George Bush has done his critics a new favour. Just when the Iraq issue was in danger of receding from the increasingly frenetic US primary campaign, his effort to formalise a long-term occupation of Iraq has re-ignited the issue and re-emboldened the Democrats.

The much-trumpeted success of the "surge" and General David Petraeus's skilful arguments with Congress had temporarily put the Democrats on the back foot.

Now Bush has fired them up again and Iraq is back on the political agenda. His plan for a new security agreement with the government in Baghdad which would authorise US combat operations for the indefinite future not only reinforces the image of the Iraq government as colonial dependents. It would tie the hands of Bush's successor in the White House. No wonder the Democrats are angry. Add to that the president's latest claim that in Iraq he has won a victory for the world - a boast which he will presumably repeat in his last State of the Union address next week. .

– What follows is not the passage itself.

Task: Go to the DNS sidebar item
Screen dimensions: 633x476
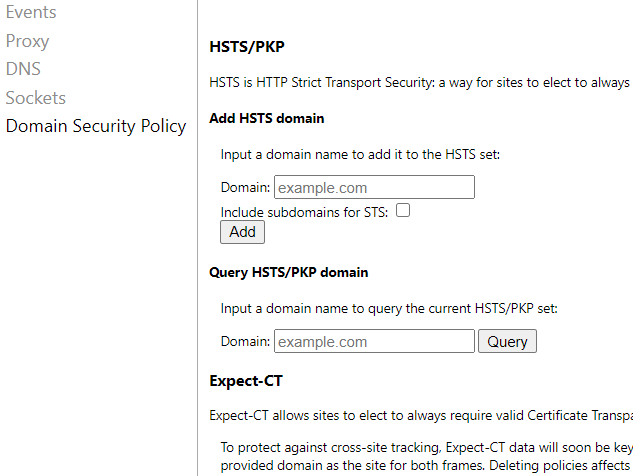Action: [x=23, y=69]
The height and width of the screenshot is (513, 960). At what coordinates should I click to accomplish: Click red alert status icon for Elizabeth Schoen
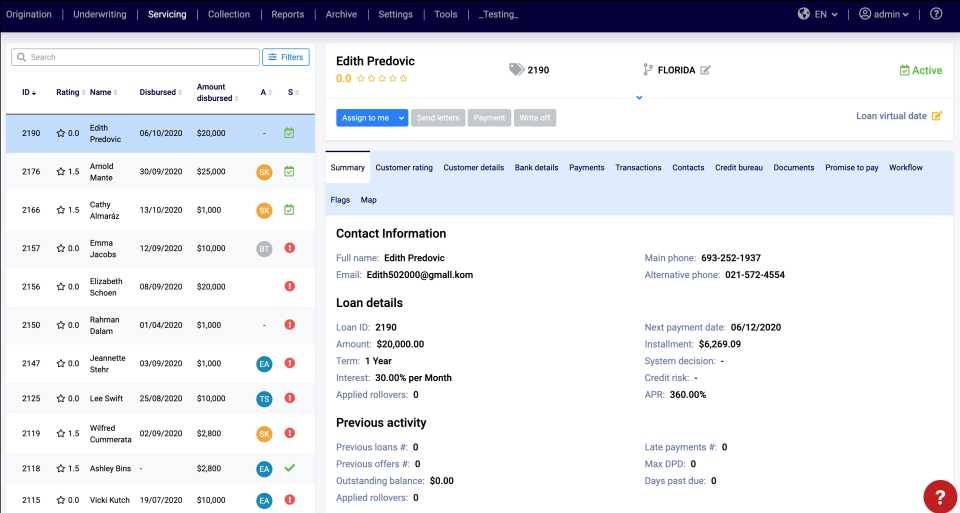tap(290, 286)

This week's blogfest about Iraq on Cif, with its hundreds of diverse postings, shows how unpersuaded most people are by Bush's claim of victory accomplished or the only slightly less brash claim of victory approaching, made on CiF by Oliver Kamm. Douglas Hurd, a former British foreign secretary, pointed out succinctly that the surge of 30,000 extra US troops "coincided with a truce between Shia militias, a reaction of Sunnis against the brutality of al-Qaida and possibly a slackening of Iranian interference". These factors are as much responsible for the welcome drop in Iraqi civilian casualties as anything Petraeus has done. Others have pointed out that paying $300 stipends to Sunni militiamen is a Pentagon investment which could yet backfire.

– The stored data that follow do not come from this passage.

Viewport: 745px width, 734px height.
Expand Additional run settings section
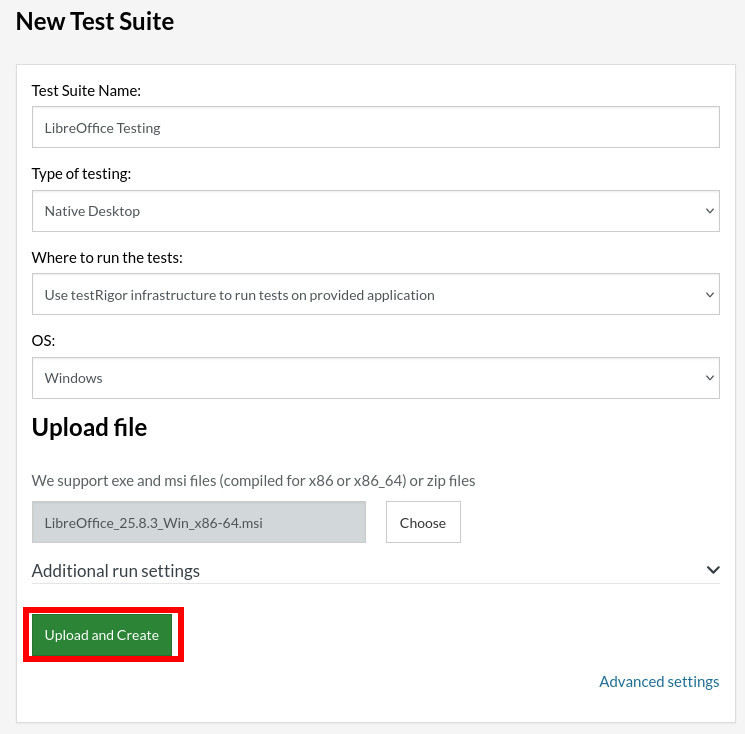pos(116,571)
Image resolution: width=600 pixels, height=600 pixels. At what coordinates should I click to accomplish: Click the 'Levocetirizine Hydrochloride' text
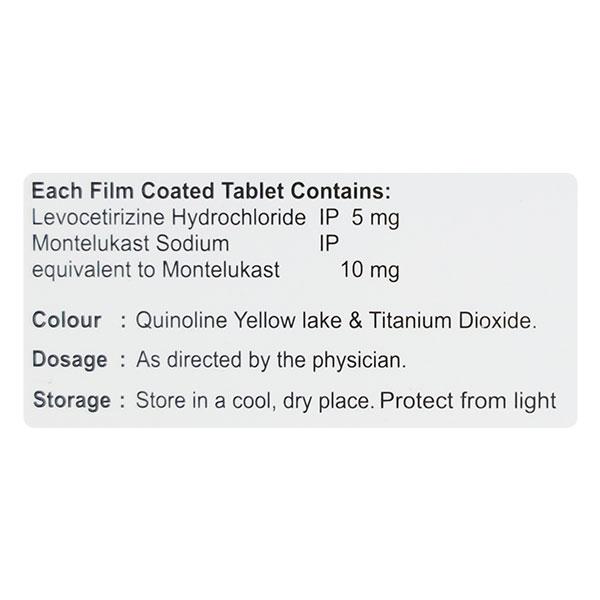[162, 218]
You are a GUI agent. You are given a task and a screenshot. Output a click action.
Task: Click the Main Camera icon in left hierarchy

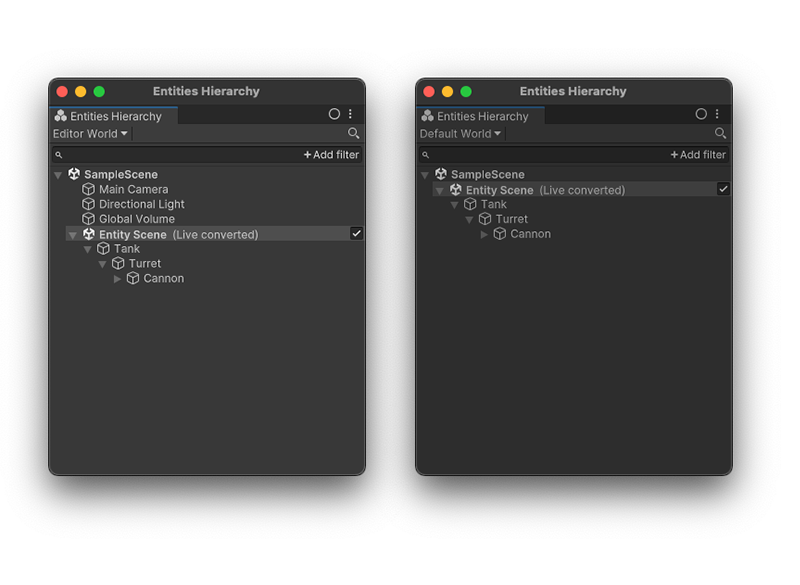88,189
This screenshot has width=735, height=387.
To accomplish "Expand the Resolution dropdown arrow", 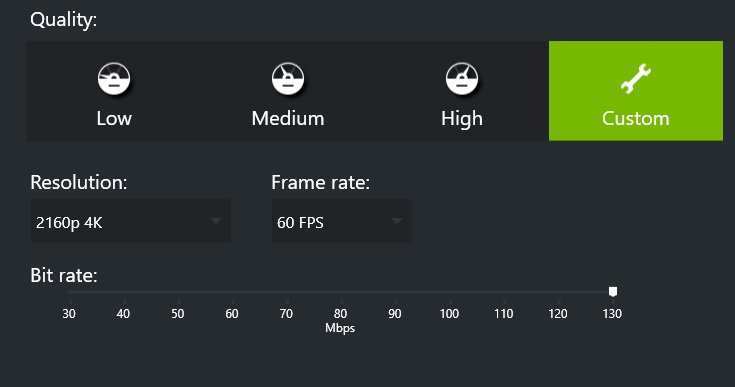I will (x=216, y=221).
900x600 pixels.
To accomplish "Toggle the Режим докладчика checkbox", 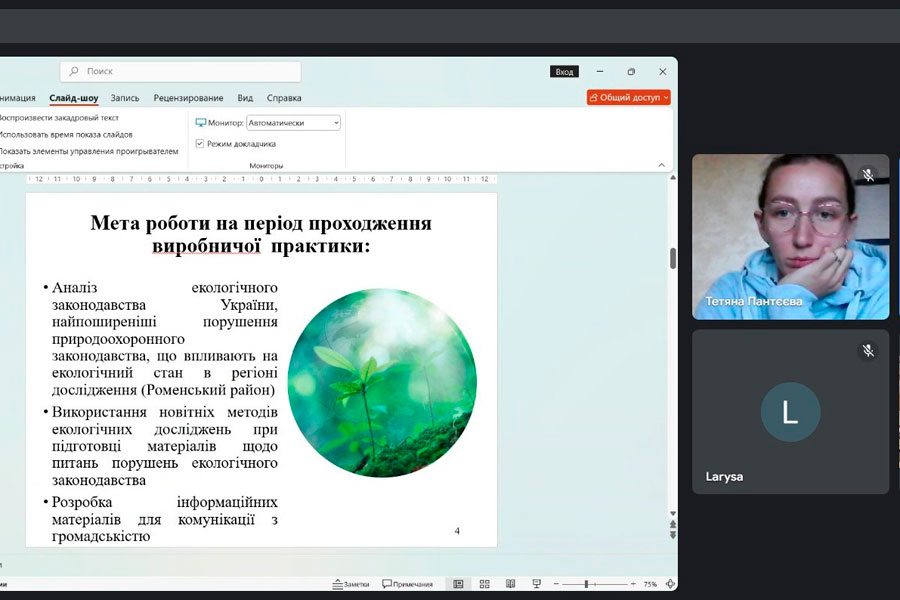I will click(200, 144).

The bigger issue is the fact that, surge or no surge, the Bush administration has suffered a huge political defeat in Iraq. The neocons invaded for a variety of reasons. One was the hope of establishing a stable, secular, pro-western regime in Iraq. This has not happened. Another was to project a revived image of US power in the Middle East and the Gulf. In his blog this week Michael Clarke, the director of the Royal United Services Institute, accurately wrote that "in undertaking the invasion of Iraq, the US and its British allies knowingly took on the whole region". The result is the opposite of what they wanted. They have accelerated the perception that US power is in decline. Bush's recent flip round the Arab states of the Gulf and his return home empty-handed helped to confirm that.

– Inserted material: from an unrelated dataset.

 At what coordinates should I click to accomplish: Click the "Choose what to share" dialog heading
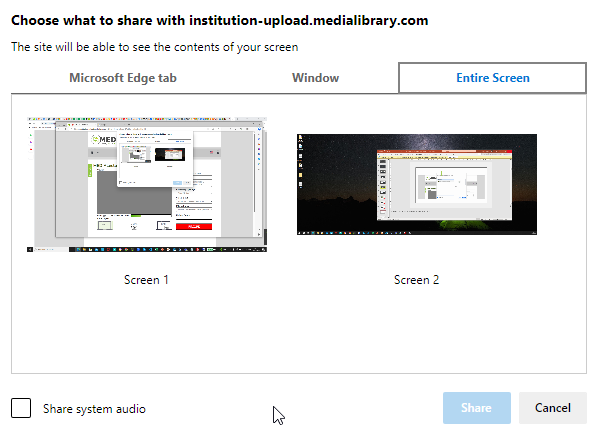click(220, 20)
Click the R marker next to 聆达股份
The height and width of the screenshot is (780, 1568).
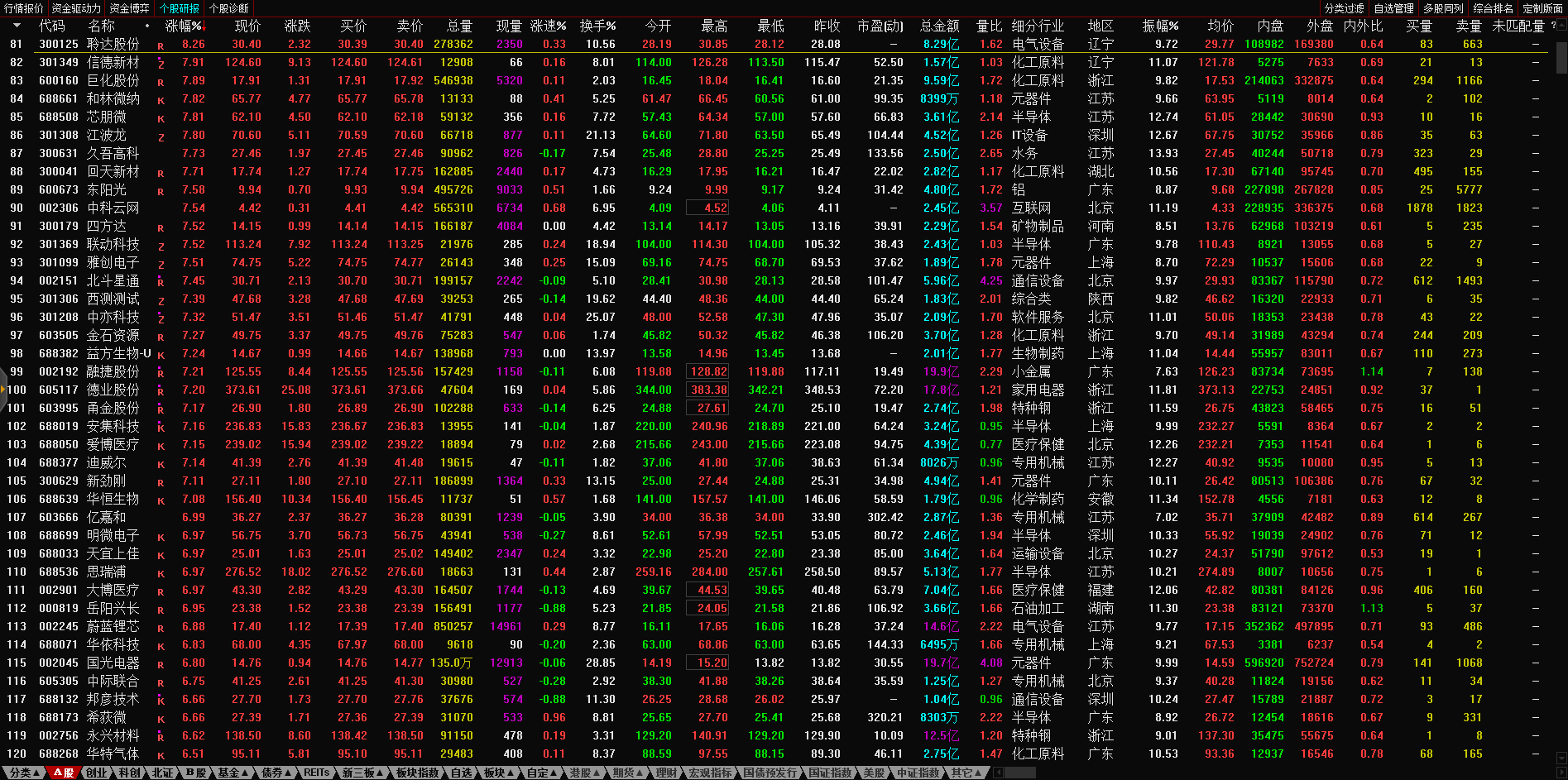click(161, 45)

In Britain, this week's debate on Cif coincided with another in the House of Lords in which a majority of speakers called for an inquiry into the UK government's pre-war discussions. They wanted to know what went wrong and why. They did not get the promise of a date but Mark Malloch Brown, a government minister, for the first time conceded the principle, saying it was no longer whether but when. Some speakers were alarmed at the revelations in my new book that the Arabists of the Foreign Office and MI6 appear not to have adequately anticipated the invasion's consequences - the emergence of nationalist resistance, the electoral victory of Islamist parties, and the rejection by most Iraqis of an open-ended occupation.

Which brings us back to Bush's latest effort not just to maintain the occupation until he leaves office, but to force his successor to keep it going indefinitely. Whether he can get the Democratic Congress to accept that remains to be seen. Ironically, he will have less trouble in the Green Zone. He can probably persuade the current Iraqi government to sign up to something on these lines.

The paradox of Baghdad is that a sectarian Shia-dominated and fundamentally anti-western government is umbilically linked to a US occupation because its members now feel so identified with the Bush project that their lives would be at severe risk if and when the Americans leave. Never was a political marriage less stable, or more cynical.

Meanwhile, on the ground, the ultimate defeat for Bush and those who went to war alongside him is that polls show a majority of Iraqis want his troops to leave.


Cif bloggers debate the issues raised in Jonathan Steele's new book, Defeat: Why They Lost Iraq, here.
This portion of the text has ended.